Recent developments in regulating “too big to fail” banks in the Philippines
Ramon V. Del Rosario College of Business
DLSU Business and Economics Review
This paper presents an overview of the recent developments in the financial regulation system that relates to the management of banks identified as “too big to fail” such that government response is needed to address the eventual failure of these institutions. First appeared in an announcement in the United States, the “too big to fail” clause is linked to the measures undertaken by the government to save large companies from apparent letdown, since their failure would result to economic fallout due to their interconnectedness with other entities for goods and services. The paper also provides an overview of the causes and implications of this clause such as the exposure of financial institutions to systemic risk and the moral hazard problem.
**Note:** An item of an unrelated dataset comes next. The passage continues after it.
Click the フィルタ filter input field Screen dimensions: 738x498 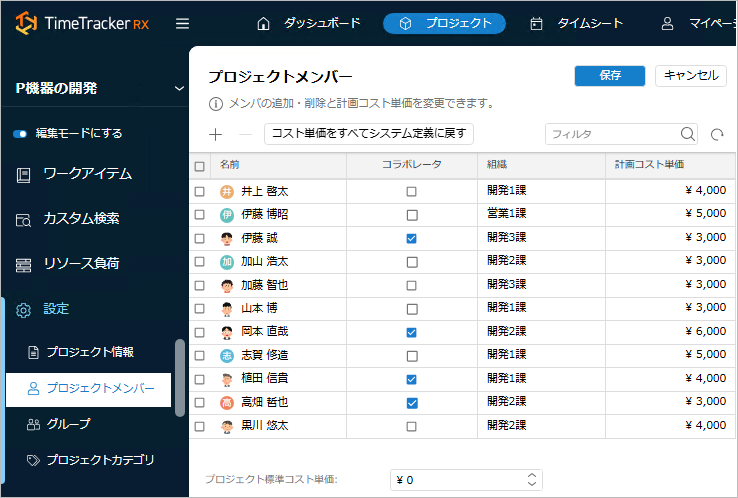click(x=612, y=134)
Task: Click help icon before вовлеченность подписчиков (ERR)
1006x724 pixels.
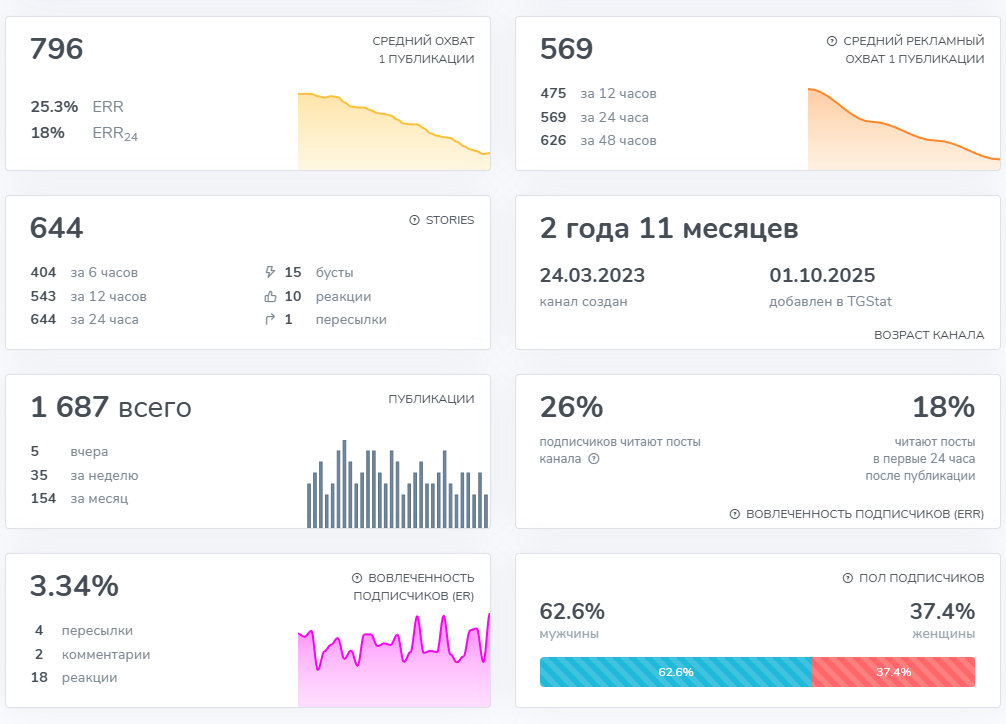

In addition, the discourse sheds light on how global response takes action towards creating resolutions on these systemically important financial institutions, particularly in the Philippines, whose counterpart of “too big to fail” entities are identified as Domestic Systemically Important Banks (D-SIBs). Lastly, it presents alternative options that can contribute towards improving financial regulation without experiencing the trade-offs as a result of these actions. © 2016 by De La Salle University.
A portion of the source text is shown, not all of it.